Artists

Romana Henson

January-February ‘25

Romana assisted in the official opening and overall function of the studio spaces, the first wood-fire kiln, gallery spaces and main house. She established compost pits and consulted on long-term cultivation for the land. As an apprentice in glass and ceramics, she began work for an upcoming solo show featuring a dreamscape device.

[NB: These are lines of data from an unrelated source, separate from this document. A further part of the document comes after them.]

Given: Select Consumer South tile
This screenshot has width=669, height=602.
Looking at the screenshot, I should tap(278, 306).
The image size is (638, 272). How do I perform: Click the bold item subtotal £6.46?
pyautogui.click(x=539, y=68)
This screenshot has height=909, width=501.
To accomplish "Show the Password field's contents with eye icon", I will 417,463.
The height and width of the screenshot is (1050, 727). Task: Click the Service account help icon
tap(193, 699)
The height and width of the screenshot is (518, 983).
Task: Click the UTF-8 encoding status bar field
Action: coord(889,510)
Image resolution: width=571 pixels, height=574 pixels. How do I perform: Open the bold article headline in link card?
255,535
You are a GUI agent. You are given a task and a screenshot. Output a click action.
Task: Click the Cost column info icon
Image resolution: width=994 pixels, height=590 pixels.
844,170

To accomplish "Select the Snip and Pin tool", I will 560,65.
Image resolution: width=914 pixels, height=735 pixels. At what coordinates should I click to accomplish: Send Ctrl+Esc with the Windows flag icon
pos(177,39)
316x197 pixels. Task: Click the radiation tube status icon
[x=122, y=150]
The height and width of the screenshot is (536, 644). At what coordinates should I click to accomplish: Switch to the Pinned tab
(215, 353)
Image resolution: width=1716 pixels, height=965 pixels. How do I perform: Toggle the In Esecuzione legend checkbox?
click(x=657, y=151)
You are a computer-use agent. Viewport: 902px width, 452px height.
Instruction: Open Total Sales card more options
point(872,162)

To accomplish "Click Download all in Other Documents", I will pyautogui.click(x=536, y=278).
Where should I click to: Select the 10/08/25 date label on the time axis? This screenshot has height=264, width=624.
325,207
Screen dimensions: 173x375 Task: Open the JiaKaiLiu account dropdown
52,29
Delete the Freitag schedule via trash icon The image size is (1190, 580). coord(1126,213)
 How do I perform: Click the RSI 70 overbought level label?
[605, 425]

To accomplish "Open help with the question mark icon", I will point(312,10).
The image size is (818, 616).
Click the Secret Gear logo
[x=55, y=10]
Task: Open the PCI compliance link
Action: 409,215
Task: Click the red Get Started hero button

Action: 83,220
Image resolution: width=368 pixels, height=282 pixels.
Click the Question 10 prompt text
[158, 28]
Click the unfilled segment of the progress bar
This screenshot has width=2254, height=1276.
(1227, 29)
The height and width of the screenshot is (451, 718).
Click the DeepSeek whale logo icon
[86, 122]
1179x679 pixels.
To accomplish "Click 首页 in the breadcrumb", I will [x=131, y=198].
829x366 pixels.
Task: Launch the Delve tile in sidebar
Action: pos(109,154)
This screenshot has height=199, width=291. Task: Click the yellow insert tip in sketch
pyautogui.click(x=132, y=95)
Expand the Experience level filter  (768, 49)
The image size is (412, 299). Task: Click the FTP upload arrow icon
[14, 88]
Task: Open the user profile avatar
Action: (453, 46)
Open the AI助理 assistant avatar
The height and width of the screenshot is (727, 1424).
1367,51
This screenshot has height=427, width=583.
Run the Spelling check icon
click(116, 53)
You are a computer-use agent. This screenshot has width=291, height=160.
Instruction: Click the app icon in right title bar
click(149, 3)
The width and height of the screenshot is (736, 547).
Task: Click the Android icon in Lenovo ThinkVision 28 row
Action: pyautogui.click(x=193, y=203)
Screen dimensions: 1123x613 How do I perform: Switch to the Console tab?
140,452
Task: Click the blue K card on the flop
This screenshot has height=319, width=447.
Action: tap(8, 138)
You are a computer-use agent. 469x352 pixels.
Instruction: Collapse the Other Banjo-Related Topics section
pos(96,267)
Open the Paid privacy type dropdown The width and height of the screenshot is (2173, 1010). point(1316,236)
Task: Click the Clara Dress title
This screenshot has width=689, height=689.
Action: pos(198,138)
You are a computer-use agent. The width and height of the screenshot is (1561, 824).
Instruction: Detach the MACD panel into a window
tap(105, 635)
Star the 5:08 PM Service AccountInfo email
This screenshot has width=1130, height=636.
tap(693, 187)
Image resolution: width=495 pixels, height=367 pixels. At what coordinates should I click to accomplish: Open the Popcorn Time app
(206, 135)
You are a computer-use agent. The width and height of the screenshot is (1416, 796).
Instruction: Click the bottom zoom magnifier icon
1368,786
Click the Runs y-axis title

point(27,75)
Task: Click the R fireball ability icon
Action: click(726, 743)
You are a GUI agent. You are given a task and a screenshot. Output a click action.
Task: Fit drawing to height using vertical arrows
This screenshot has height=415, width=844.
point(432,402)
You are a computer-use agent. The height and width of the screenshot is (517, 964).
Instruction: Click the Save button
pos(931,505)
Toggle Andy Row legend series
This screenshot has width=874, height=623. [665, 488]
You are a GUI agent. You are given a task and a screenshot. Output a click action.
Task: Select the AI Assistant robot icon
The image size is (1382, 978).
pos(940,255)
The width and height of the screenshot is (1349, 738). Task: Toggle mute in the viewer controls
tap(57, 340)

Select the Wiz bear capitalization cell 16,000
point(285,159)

Romana remains a consultant on residency formation, builds and development.

Antiem Tran

February ‘25

Antiem was the first artist to install a show in A Blue Farm’s gallery space: Frostline: in the pine beds at winter. His interaction and mindfulness of the land was at the center of his practice while here, and his pieces exist as a relic of surrender and confrontation, discovery and inquiry, turbulence and stillness—an eternal moment to witness an artist seeking communal archive.

Maya Tran

March-April ‘25

Maya led the way for clay foraging on the property and processing for a more refined A Blue Farm clay (it’s a deep red). She participated in first farm clay builds (‘garden guardians’), apprenticed in ceramic, glass and woodworking, began renovations for milk and grain house residences and continues to consult on future builds for the grounds.

Jenny Jiang

April ‘25

A prodigious artist and thinker, Jenny experimented in glass fusion, apprenticed in stained glass and opened the sewing/textile room in the main house, adorning the walls as they went. They also built a brick wall.

M Jiang

April ‘25

M arrived ready to experiment with lead cast figures and glass frames as insets for sculptural mortar blocks. Their experimentation with form in the stained glass medium has been a formative part of the farm’s teaching and glass identity. While here, they also illustrated the cover of the first edition of A Blue Farm zine. M remains a consultant on residency formation and development. M Artifacts here.

Azzah Sultan

June-July ‘25

Azzah is a multimedia artist that studies the spirit, gestures and objects that are suffused with the themes of memory, grief, love and the divine. Recently, she finds inspiration in the batik fabric design of Malaysia/home, and is currently a teaching artist at the Lower East Side Girls Club. Follow her work and exhibitions here.

Azzah apprenticed in stained glass and ceramics while pursuing experimentation with her painting, video and textile work. She exhibited a solo show—”things we’ve kept, treasured and forgotten: a spectre of objects”—in the gallery space and established permanent installations for future artists to engage and add to.

Abril Barajas

July-August ‘25

Abril Barajas is a mexican-american multidisciplinary artist living and working on the east coast of the United states. Her work is earth bound, rooted in the mystical and alchemical properties of clay and ritual. She creates and recreates a practice developed on the heels of mystic and traditional folk healing practices. The work is a residue of spells cast, wishes made; what is left after the translation of ancient practices through a modern shaped brain. She creates work in ceramics, paper, food, and most recently was the resident cook and a touring member of the Bread and Puppet theater company working in political puppet theater.

Abril arrived in between residencies with Bread and Puppet. Working with slabs made from A Blue Farm clay, and incorporating solder and glass, she established new resident techniques for fabrication, soldering and glazing, with plans to return to consult on the outdoor oven/kitchen builds.

Clea Gunn

August ‘25

Clea Gunn is a mixed media artist with a recent fixation on glass. Their work is informed and inspired by the natural world and all of its wonders: the water, the light, the way the grass moves, the soft smiles of others. A collector and writer,  found objects and text often make their way into sculptures, paintings, and functional objects. 

While here, Clea was trained in pedagogy for these clay and glass, and explored themes of sanctity, spirituality, stillness, and silence through her body of work titled Sacraments of Stone, which visualized rituals of copying movement: the silence and stillness of stone, the slowness of a shell, letting material fall through your hands. How do we define holiness?

Inessa Illes

February ‘24; August-September ‘25

Inessa, Nick’s partner in Los Angeles at _____babystudio, has been an integral part of this residency’s formation and imagination. While here, she made the farm’s first glass pieces, and continues to push experimentation in solder work, framing, and teaching/accessibility within glass art. Her fiber arts work and clothing can be found here.

Hannah Sy

September ‘25

Hannah is a Los Angeles native with a Chicagoan heart. She is a practicing clinician and creative—seeing both her worlds as sustenance for one another. While on the farm, Hannah apprenticed in glass, and penned a case report for her board-certified clinical specialty in oncology physical therapy.

Through clay, fiber and now glass, Hannah’s creative practice is aimed at the experience of shared delight when a piece is gifted to the person she has in mind while creating.